Le conflit renforce également la puissance économique de l’Amérique. De manière instantanée, l’économie connaît une récession technique en raison de la hausse des taux d’intérêt décidée par la Fed pour casser l’inflation qui atteint 8,5 % par an. Pour l’heure, le plein-emploi résiste cependant, avec un taux de chômage limité à 3,7 % de la population active. Simultanément, le dollar s’apprécie, retrouvant son rôle de valeur refuge par temps de guerre, et les capitaux affluent vers Wall Street. Au moment où la Chine affronte la fin de ses « quarante glorieuses » et voit l’activité stagner en raison de la stratégie zéro Covid qui désorganise la production et bloque la demande intérieure, du krach immobilier et des dérèglements climatiques, les États-Unis redeviennent la locomotive de l’économie mondiale.
Le rétablissement de la puissance des États-Unis se heurte cependant à l’accélération de leur crise intérieure.
La polarisation des opinions et la quasi-guerre civile qui mine la nation s’enracinent dans la démographie, qui met en lumière les pathologies de la société. L’espérance de vie diminue ainsi depuis trois ans. Elle a régressé de 78,7 ans fin 2019 à 76,1 ans à fin 2021, alors qu’elle s’établit à 77 ans en Chine. Elle est réduite à 79,1 ans pour les femmes et 73,2 ans pour les hommes, contre respectivement 85,4 ans et 79,3 ans en France. Si tous les pays développés ont vu l’espérance de vie réduite de quelques mois par l’épidémie de Covid, les États-Unis font exception par l’ampleur de la chute et son caractère durable qui renvoient à de multiples causes. La pandémie explique la moitié de la surmortalité. Elle a provoqué 1,05 million de morts – bilan scandaleux pour un pays qui consacre 17 % de son PIB aux dépenses de santé – et continue à faire des victimes. Trois autres facteurs sont déterminants : la remontée en flèche des inégalités de richesse et de revenu ; la crise des opioïdes, qui ont provoqué 109 000 morts par overdose en 2021 ; enfin, la circulation de quelque 400 millions d’armes à feu dans la population civile, qui sont à l’origine de 45 010 morts, dont 20 920 homicides.

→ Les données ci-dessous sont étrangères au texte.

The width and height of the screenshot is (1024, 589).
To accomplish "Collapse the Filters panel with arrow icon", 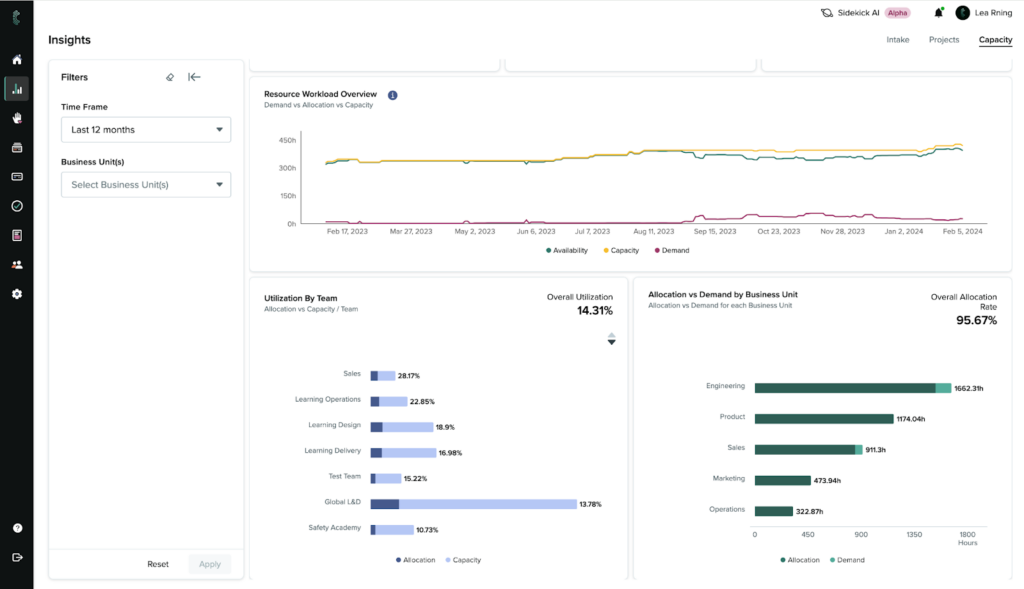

La diminution durable de l’espérance de vie déstabilise le modèle américain. Elle est incompatible tant avec la promesse démocratique d’assurer aux citoyens sécurité, prospérité et égalité qu’avec le rétablissement pérenne de la puissance des États-Unis. Elle explique le basculement vers le populisme d’une large partie des Américains. Joe Biden, bien aidé par Vladimir Poutine, a reconstitué une large partie de la puissance et du crédit des États-Unis dans le monde que Donald Trump avait ruinés. Il lui reste à remplir le mandat qu’il a reçu des Américains en 2020 : refaire des États-Unis une nation garantissant une vie digne et sûre pour l’ensemble de ses citoyens.